Penciptaan partisipasi atas nama demokrasi dari amanat perjuangan reformasi semata hanyalah teks saja, sebagai ruang demokrasi semu, karena peran teks tersebut sebagai alat untuk menutup mata dari kesadaran utuh dari individu dan ruang lingkup di ranah sosial. Secara kuantitatif, proses partisipatif memang jauh lebih sering dilakukan, beberapa pengalaman kasus-kasus menunjukkan kualitas yang sangat tinggi, tapi keberhasilan masih sangat tergantung pada interest personal, bukan karena adanya perubahan sistem dan insentif. Masyarakat diinformasikan dan dikonsultasikan tetapi umumnya masih tidak terlibat dalam pengambilan keputusan (Hetifah SJ. Sumarto. 2004: 111). Pada itulah kita bisa melihat peran partisipasi yang diciptakan untuk kepentingan proyek pembangunan di kawasan Punclut dan wilayah KBU pada umumnya. Peran masyarakat untuk mendukung proyek pembangunan sangat penting untuk mendorong regulasi yang dikeluarkan pemerintahan kota Bandung. Karenanya pe-rekayasa-an pembentukan partisipasi begitu saja terjadi, dan partisipasi macam ini adalah partisipasi semu. Detail dan ruang individu dan ruang sosial di tingkat lokal tak menjadi spektrum atau menjadi sebuah slogan persoalan yang sepatutnya dibangun.

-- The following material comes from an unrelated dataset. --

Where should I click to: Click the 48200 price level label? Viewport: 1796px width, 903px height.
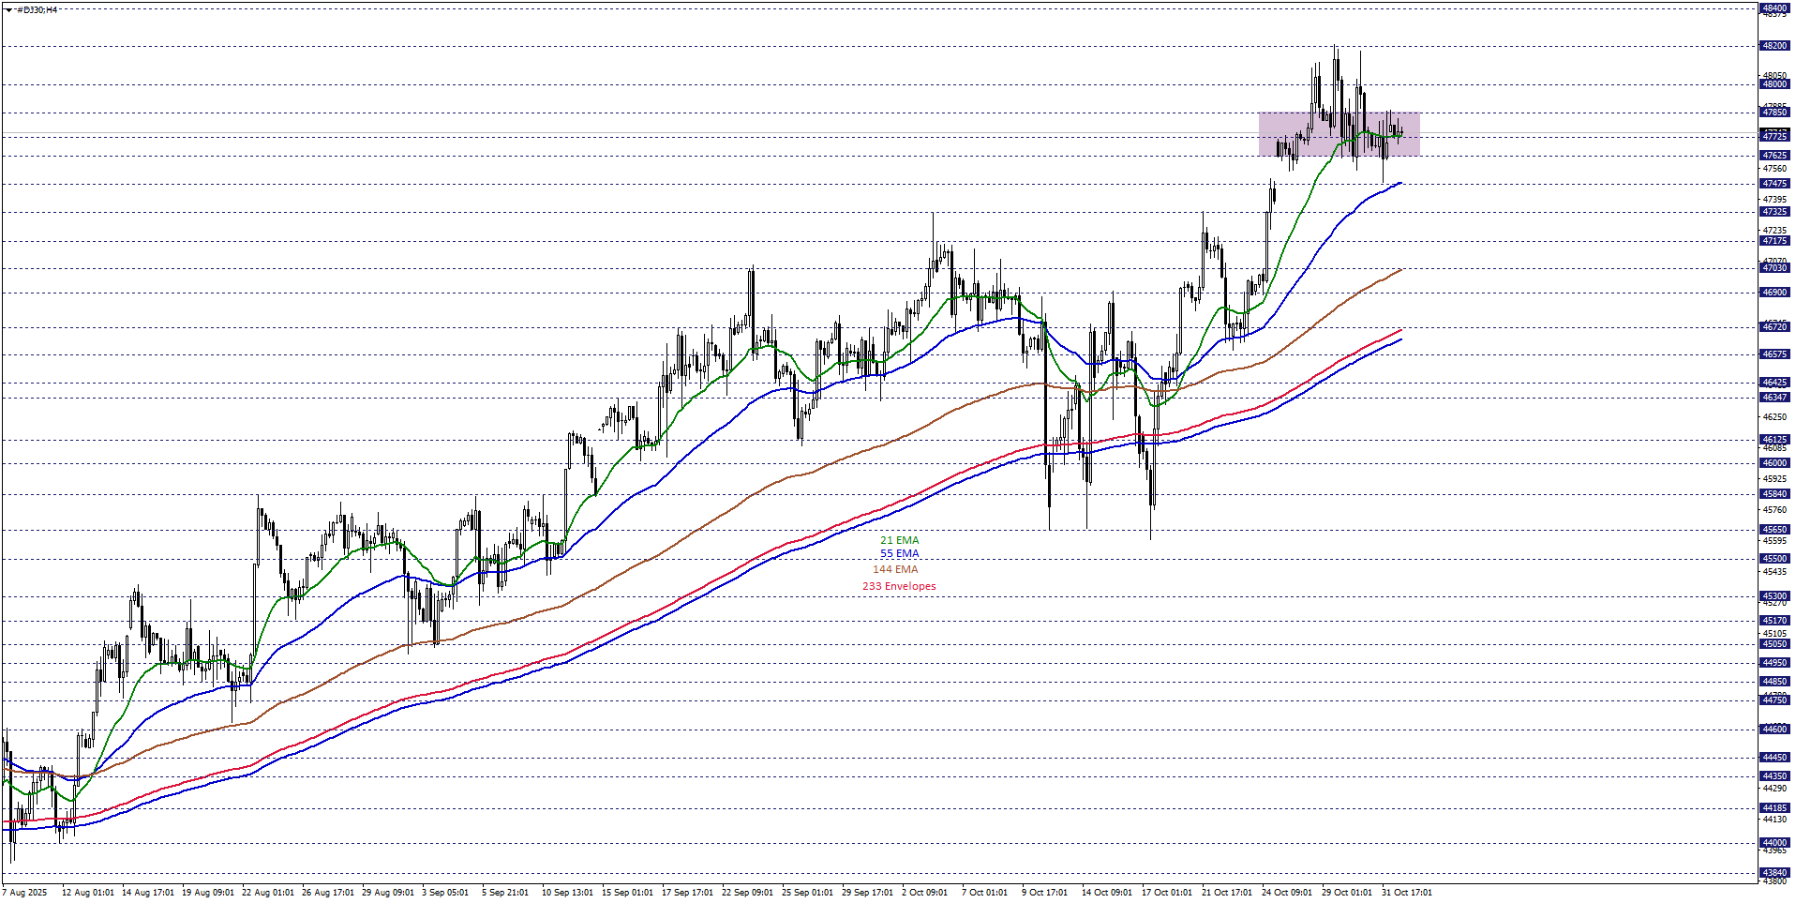coord(1774,46)
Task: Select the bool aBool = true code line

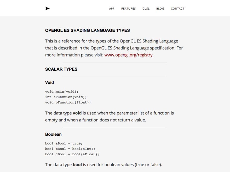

Kejahatan terhadap kemanusiaan (crimes against humanity) kejahatan perang maupun perkosaan yang bukan sekedar pelampiasan hasrat seksual, tetapi dijadikan alat untuk kepentingan politik tertentu (M. Fadjroel Rachman. 2007: 190). Proses anti kemanusiaan semacam itu merupakan kejahatan yang tidak bisa ditolerir, sebab kejahatan yang diciptakan untuk kepentingan politik kekuasaan, merupakan kejahatan struktural yang dilegitimasi atas nama negara. Jika pada gilirannya semacam kejahatan struktural, maka tak terjaminnya kesejahteraan dan akan terciptanya rasa ketidak-adilan dan kemiskinan yang holistik. Kemiskinan yang berdampak ketegangan sosial di masyarakat. Orientasi ini merupakan gerakan kemasyarakatan semakin kritis-diri, dan ini merupakan cikal bakal kelemahan posisi makna masyarakat. Golongan partisipasi ideal tentu tak menjadi hal yang ideal buat seorang pemimpin, yang cukup sadar bahwa kekuasaannya tidak diperoleh dengan pendelegasian tapi diambil dengan kekerasan, juga tahu bahwa kekuasaannya didasarkan pada kelemahan massa, yang begitu lemah sehingga membutuhkan dan layak mendapatkan seorang ”yang mendominasi” (Umberto Eco. 2002:115).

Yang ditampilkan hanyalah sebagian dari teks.